I am very interested in thinning out the data access chain. In SQE we have a long chain of data handlers. Basically, the user of our website requests data by clicking somewhere, the browser-side javascript data models make a request over HTTP to our Perl cgi scripts, which query the MariaDB database, which returns the result to the Perl cgi scripts, which send those data back to the user’s browser, which updates the Javascript data model, which the Vue.js template then automatically reacts to and changes the display the user sees on the screen. We are even thinking of throwing in another middleman like socket.io for realtime data synchronization. These are tried and true technologies, but I still am not thrilled about how many “hands” the data needs to pass through to go between user and the single “source of truth” (those database files on the SQE server’s disk) and the various transformations made along the way to the users browser. It is a very difficult juggling act to maintain that single “source of truth” as the data are passed back and forth between the browser and the database. One user could change some datum and a fraction of a second later another user could try to change that same datum. The first user would receive back an all clear that their write was successful, and not learn until the next complete browser reload that the successfully written data is already out of date. And the second user would perhaps never learn of the first user’s write. I would love to have the browser more directly interact with the data, but a number of issues, most importantly security, stand in the way of this. No developer in her right mind would expose a database to the world wide web, we simply can’t let everyone have direct access to the datastore…or can we?
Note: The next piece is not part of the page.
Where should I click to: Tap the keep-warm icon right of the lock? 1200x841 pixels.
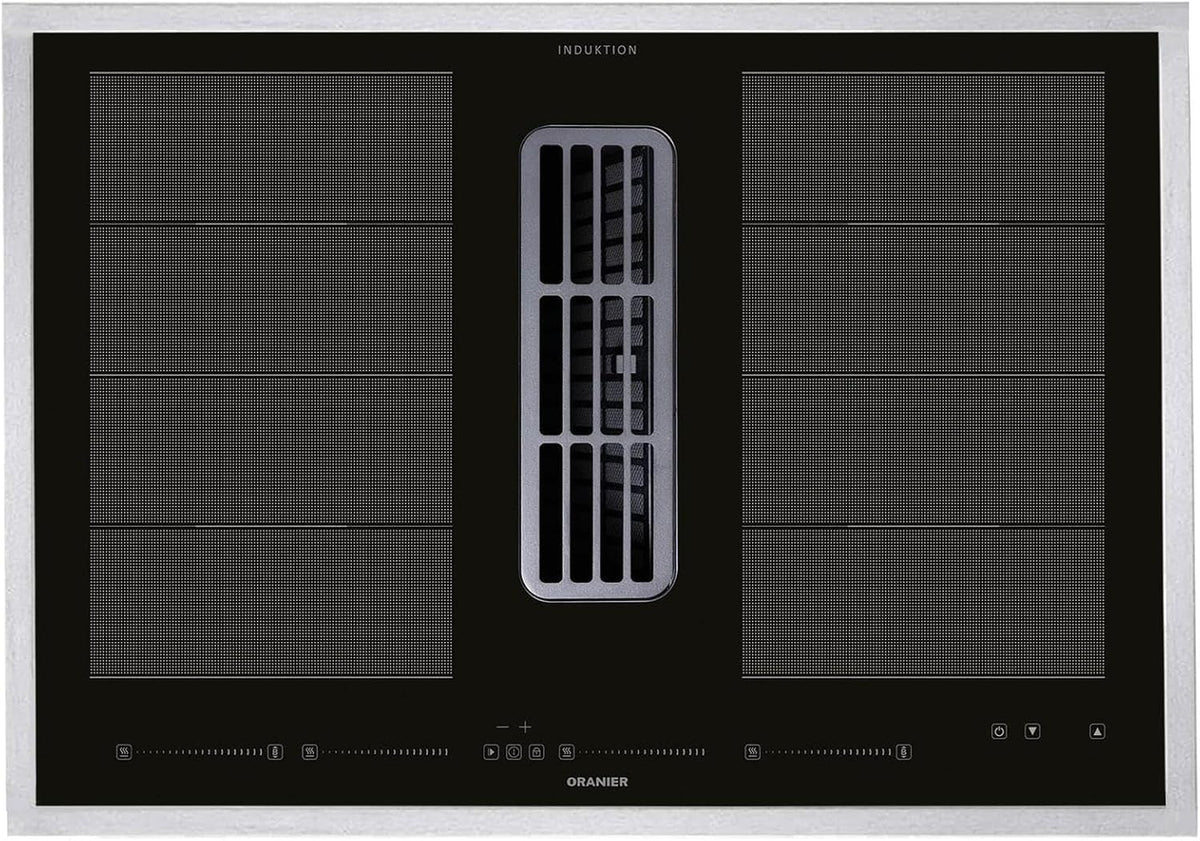[567, 752]
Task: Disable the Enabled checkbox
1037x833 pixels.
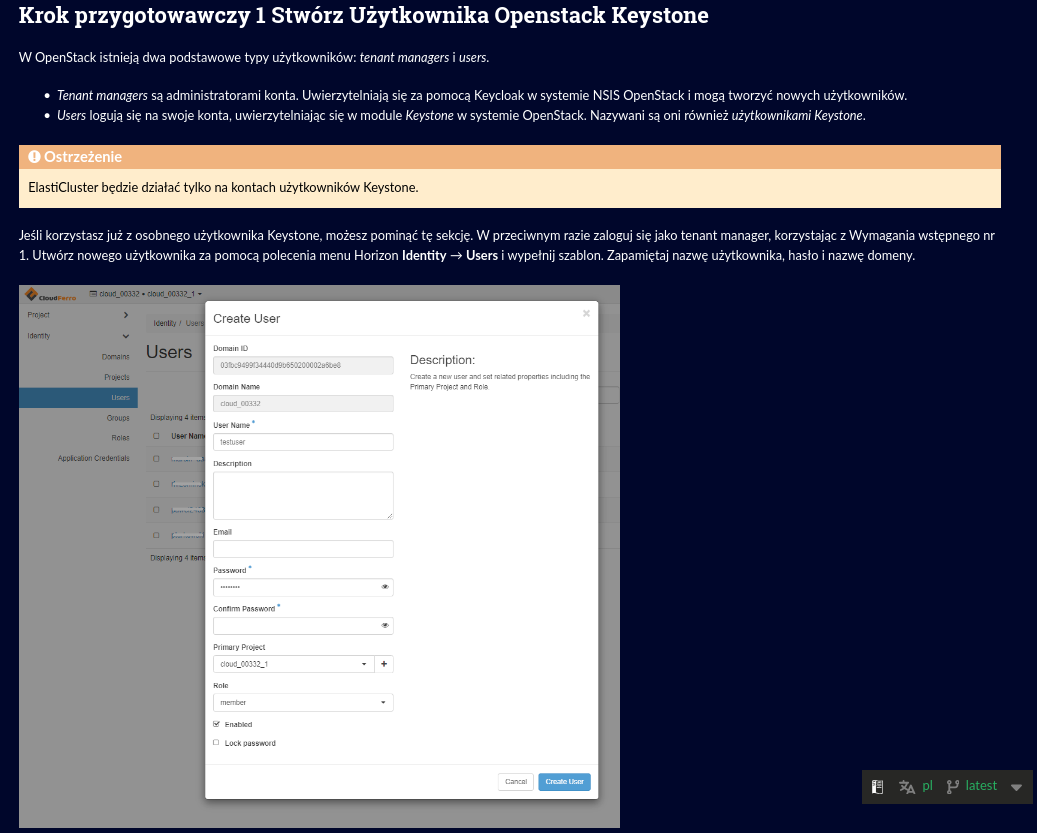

The issue of attribution, and indeed ownership, of data is a real problem. Most systems are based on trust: I create data attached to my user credentials and I trust that no one will remove it. The list of people with admin access to a database, and hence the ability to alter my data, is often small. Nonetheless, part of a robust system is not relying on trust but rather engineering security from the ground up. That is why we want the systems that handle our finances and our personal data to be open source, and thus open to public scrutiny. Why should our academic data be any different? Asymmetric encryption works with a set of keys, one public and one private. These keys are used to alter data, one basically turning it into a mess of unintelligible characters, and the other restoring it to its original form. Basically, data is locked with a private key, and only people with the corresponding public key can open it, this also allows them to verify the originator of the content. People can also encrypt data using a public key, which can only be unlocked by the owner of the private key (we assume people know better than to give out their private key). This allows only the owner of the keypair full access to her or his data, since only that person can unlock messages in both directions. Thus private/public key encryption provides two benefits for shared data, it place control of data access back into the hands of the content originator (if you lock something with your public key, only you can access it, since that requires the corresponding private key), and public verification of the content originator. Let’s try a little example slightly modified from the one jsencrypt provides in their readme:


The message hasn’t been encrypted yet.


The message hasn’t been unencrypted yet.

Using encryption keys like these to govern data ownership would be especially useful in a database system with uniqueness constraints, so when someone tries to create a content that already exists, the uniqueness constraint ensures that the first originator is always credited—Ingo Kottsieper has already integrated a different method for achieving this in the SQL database for the SQE project. Such constraints becomes complex with atomistic linked data, but should be possible to a large extent, especially with robust ontological schemas.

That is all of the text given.